Matt Howlett

Matt Howlett

Every Blog Should Have a Tagline

Exploring Wikipedia Edit Data Using KSQL

2017-12-23

In this post, we're going to walk through how to use the December developer preview release of KSQL to explore a real time stream of Wikipedia edit data. This is a great data source to play with because it's real (not simulated), there is quite a lot of volume and login credentials are not required, making it very convenient to access.

The December KSQL release adds support for Avro serialized data, and we're going to be making use of this, so you'll need to install Confluent Open Source which bundles Confluent's Schema Registry (a service for managing Avro schema information) and some other useful components such as a REST Proxy together with Apache Kafka.

To run Kafka on my dev machine (a mac book pro) I usually use iterm2 in full screen mode, create a number of panels and just run all the required services in the foreground. I prefer this over using docker or the Confluent CLI because I like having all the service logs visible and updating on the screen. In this walk-through, we're going to start up three services: Zookeeper, Kafka and Schema Registry. This can be done from the Confluent distribution directory as follows:

./bin/zookeeper-server-start ./etc/kafka/zookeeper.properties
./bin/kafka-server-start ./etc/kafka/server.properties
./bin/schema-registry-start ./etc/schema-registry/schema-registry.properties

To get the Wikipedia edit data into Kafka, we'll use their EventStreams web service (fun fact: this service is actually backed by Kafka!). Here's a suitable Python script:

import json
from confluent_kafka import Producer
from sseclient import SSEClient as EventSource

wikipedia_url = 'https://stream.wikimedia.org/v2/stream/recentchange'

p = Producer({'bootstrap.servers': 'localhost:9092'})

try:
    for event in EventSource(wikipedia_url):
        if event.event == 'message':
            try:
                change = json.loads(event.data)
            except ValueError:
                pass
            else:
                print('change by: {user}'.format(**change))
                p.produce('wikipedia-edits', key='{user}'.format(**change), value=event.data)
                p.poll(0)
            
except KeyboardInterrupt:
    pass

p.flush(30)

Note that messages are keyed on the user field, so all edits for any particular user will be sent to the same partition. Also note that the default value for the broker configuration property auto.create.topics.enable is true and num.partitions 1, so running the above script will auto-create the wikipedia-edits topic with one partition. You can use the ./bin/kafka-topics command to pre-create this topic if you would like it set up differently.

— DATA LISTING —

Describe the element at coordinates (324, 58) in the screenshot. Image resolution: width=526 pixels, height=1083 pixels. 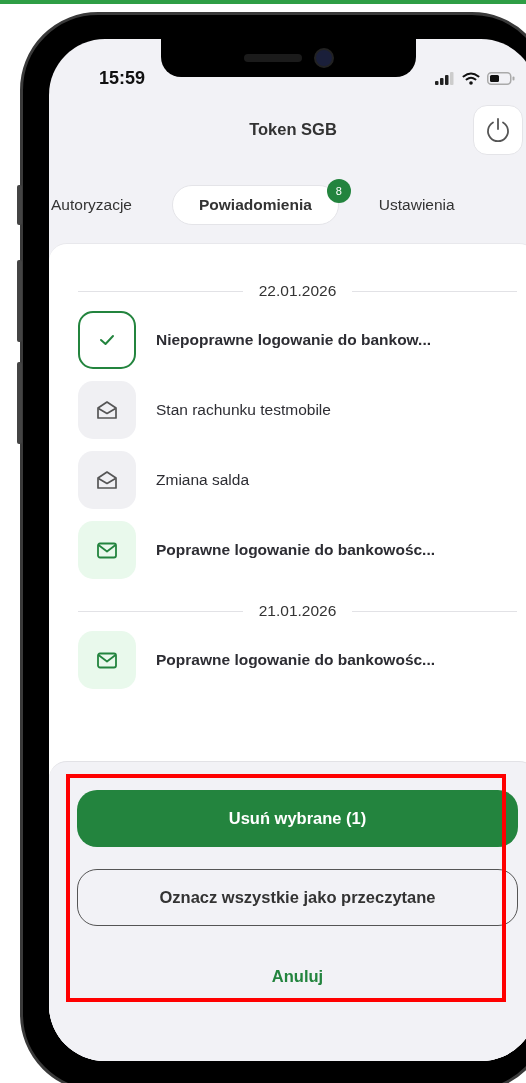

...

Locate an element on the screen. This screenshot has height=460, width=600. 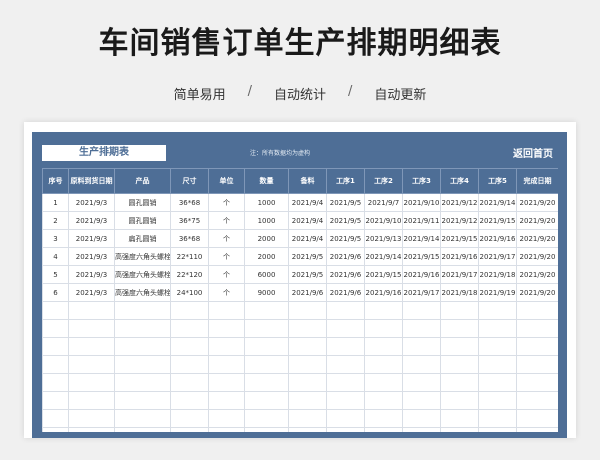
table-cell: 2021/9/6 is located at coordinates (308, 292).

— ASSIGNMENT 1 —
In the post on exploring Wikipedia edit data with KSQL, which three services does the walk-through start?
— ASSIGNMENT 2 —
Write the next part of the post on exploring Wikipedia edit data with KSQL, picking up right after its last sentence.

— TASK OUTPUT 1 —
Zookeeper, Kafka and Schema Registry.

— TASK OUTPUT 2 —
To setup a venv, install the required dependencies and run the above script, execute the following:

python3 -m venv ~/venvs/wikipedia
source ~/venvs/wikipedia/bin/activate
pip install SSEClient
pip install confluent_kafka
python3 wikipedia_to_kafka.py

KSQL is not yet included in the Confluent Platform (it's a developer preview release only), so you'll need to get this separately. KSQL is available as a docker image, though it's also easy to clone from github, build and run from source:

git clone git@github.com:confluentinc/ksql.git
cd ksql
mvn clean compile install -DskipTests
./bin/ksql-cli local

This starts up KSQL in stand-alone mode which is useful for playing about. KSQL can also be run in client-server mode, which you will want to use if you want any of your queries to be long running.

OK! We're ready to start writing some KSQL! The first thing we need to do is tell KSQL how to interpret the data in our wikipedia-edits topic. You do this by defining a KSQL stream as follows:

CREATE STREAM edits ( \
  bot BOOLEAN, \
  comment VARCHAR, \
  id BIGINT, \
  length MAP<VARCHAR, INTEGER>, \
  meta MAP<VARCHAR, VARCHAR>, \
  minor BOOLEAN, \
  namespace INTEGER, \
  parsedcomment VARCHAR, \
  patrolled BOOLEAN, \
  revision MAP<VARCHAR, INTEGER>, \
  server_name VARCHAR, \
  server_script_path VARCHAR, \
  server_url VARCHAR, \
  timestamp INTEGER, \
  title VARCHAR, \
  type VARCHAR, \
  user VARCHAR, \
  wiki VARCHAR \
) WITH ( \
  VALUE_FORMAT = 'JSON', \
  KAFKA_TOPIC = 'wikipedia-edits', \
  KEY = 'user' \
);

I've specified all of the data fields present in the Wikipedia data records, but you can specify just a subset of them if there are some you don't care about. Also, since the Kafka message key is the same as the user value field, I've associated the two using the WITH clause KEY property.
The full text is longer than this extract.